Last year, PlayStation had to remove Cyberpunk 2077 from its digital stores due to suffering severe performance issues. The game was full of bugs and glitches that rendered the game broken.

CD Projekt Red even offered to honor a full refund to customers dissatisfied with Cyberpunk 2077. The company then issued an accumulated 30,000 worth of refunds to said customers. During a financial briefing, the company stated that removing the game from the PlayStation store played a huge role in influencing its overall sales including on other platforms.
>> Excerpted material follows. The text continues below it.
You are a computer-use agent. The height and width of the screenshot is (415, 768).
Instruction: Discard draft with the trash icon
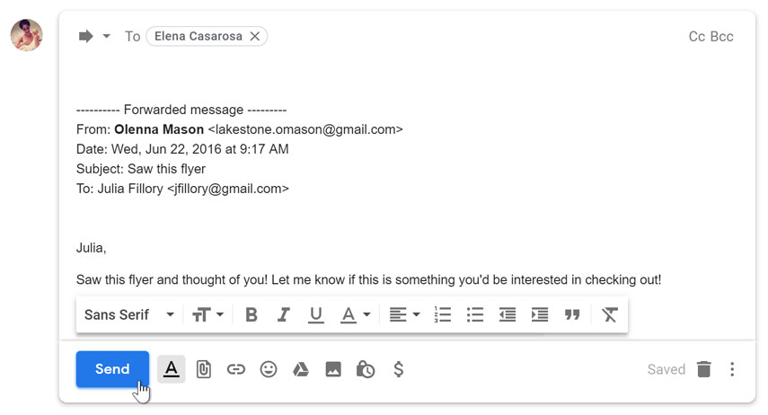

CD Projekt Red then announced that its sci-fi RPG would be making its comeback to PlayStations digital stores on June 21, 2021. Six months after the game was released, Cyberpunk 2077 finally hit a satisfactory level in terms of stability and performance. It came as a surprise however to gamers everywhere that it actually topped the PlayStation Storefront in June. It beat other legendary titles such as Grand Theft Auto V and Minecraft. Both of which are also staples in the gaming industry.

Does this actually mean that Cyberpunk 2077 is well on its way to redeem itself? Maybe. Theres no doubt that fans of CD Project Red had high hopes for this game. So seeing it slowly flourish warms the hearts of gamers everywhere. Heres hoping that the game slowly getting better and its upcoming DLC will give players something to look forward to in the future.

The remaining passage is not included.